After listening to speaker Meghan Muller discuss her site visits, it made me question what defines my site. I feel as if an in-depth discussion of a person's site can reveal a lot behind the piece.
Most important, the site must have certain physical aspects. I have legal access to my site since it is owned by my parents. My backyard is also very spacious (although size does not matter). While there is fencing and hedges that confine the space, no more is needed. Also, the site is directly connected to the natural elements of the earth. There are trees and other parts of nature. This is very related to my piece in that it is one about time, life, etc.

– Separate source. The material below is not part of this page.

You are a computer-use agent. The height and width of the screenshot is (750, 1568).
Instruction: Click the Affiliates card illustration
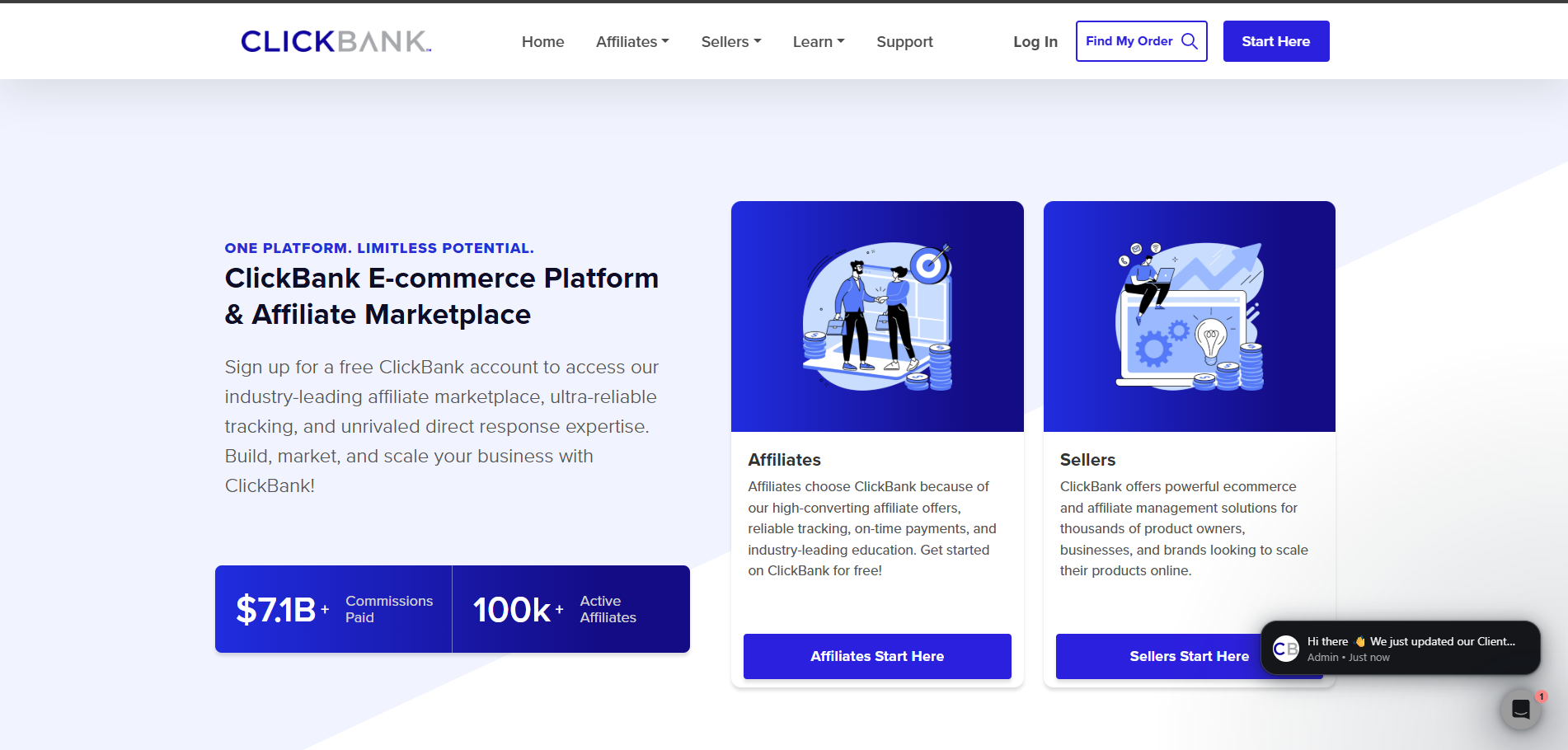tap(876, 316)
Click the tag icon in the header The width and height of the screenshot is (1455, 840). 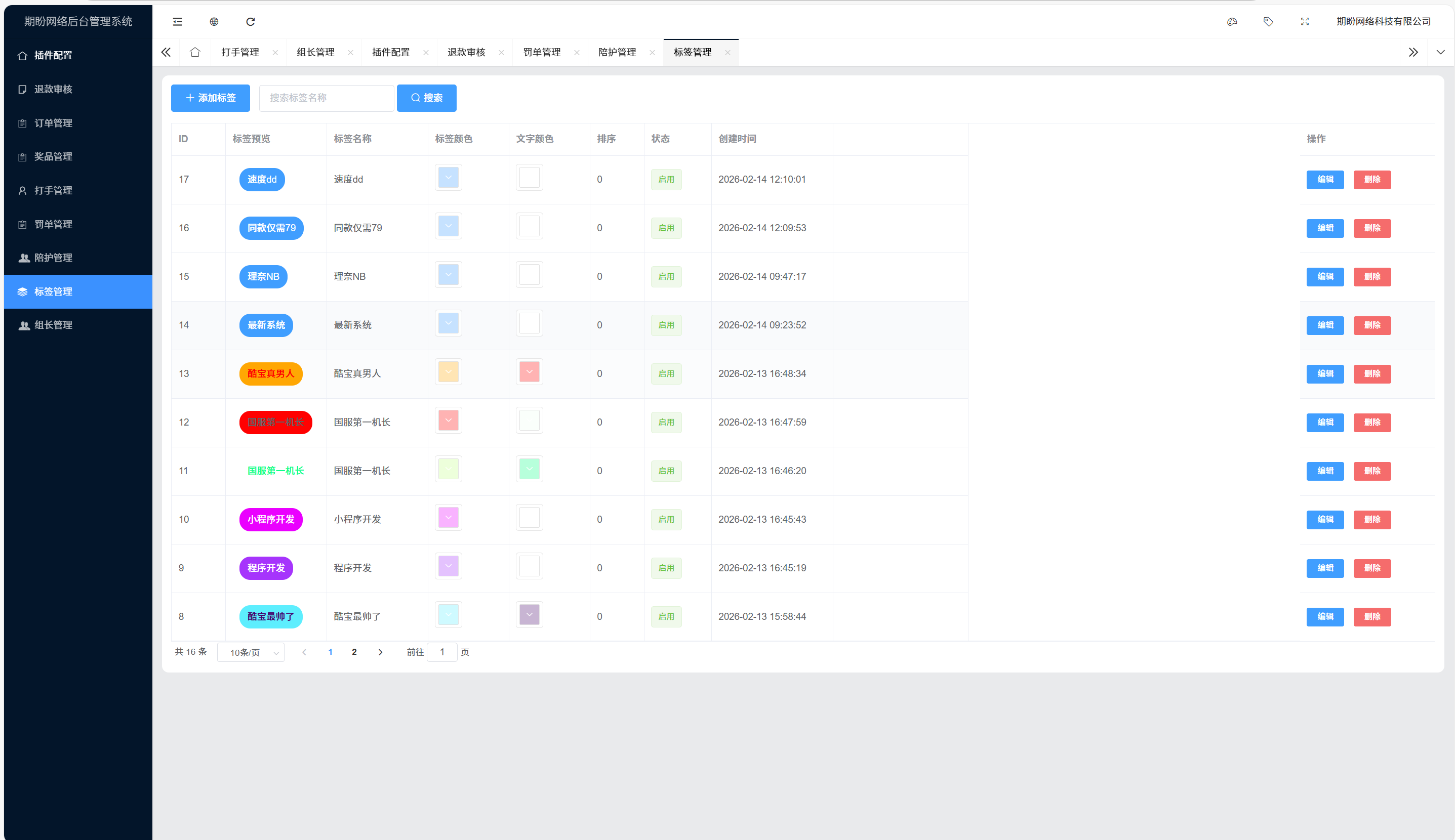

A personal meaning can be attached between the project and site, although it is not necessary. My backyard is the place where I grew up. There is a garden of vegetables, patio, and a whole yard for us kids and adults to hang out. While I was little, my parents worked a lot a it was my grandparents who took care of me and my brother. The backyard was also the place where we spent a lot of time with our grandpa. We used to play basketball, ride bikes (yes, in the grass) and have all sorts of fun. After about his five years of residency in the United States, he returned home. I guess I have attached a very nostalgic feeling to my backyard.
I feel as if there is always a meaning to a piece of work. As much as the minimalists want to say that there is no meaning and that their art is just art, there may always be a subconscious reason for why the piece turned out as it did. If they can not identify one, it will eventually be labeled or assumed by their audience. It seems as one can not get away from meaning in a piece.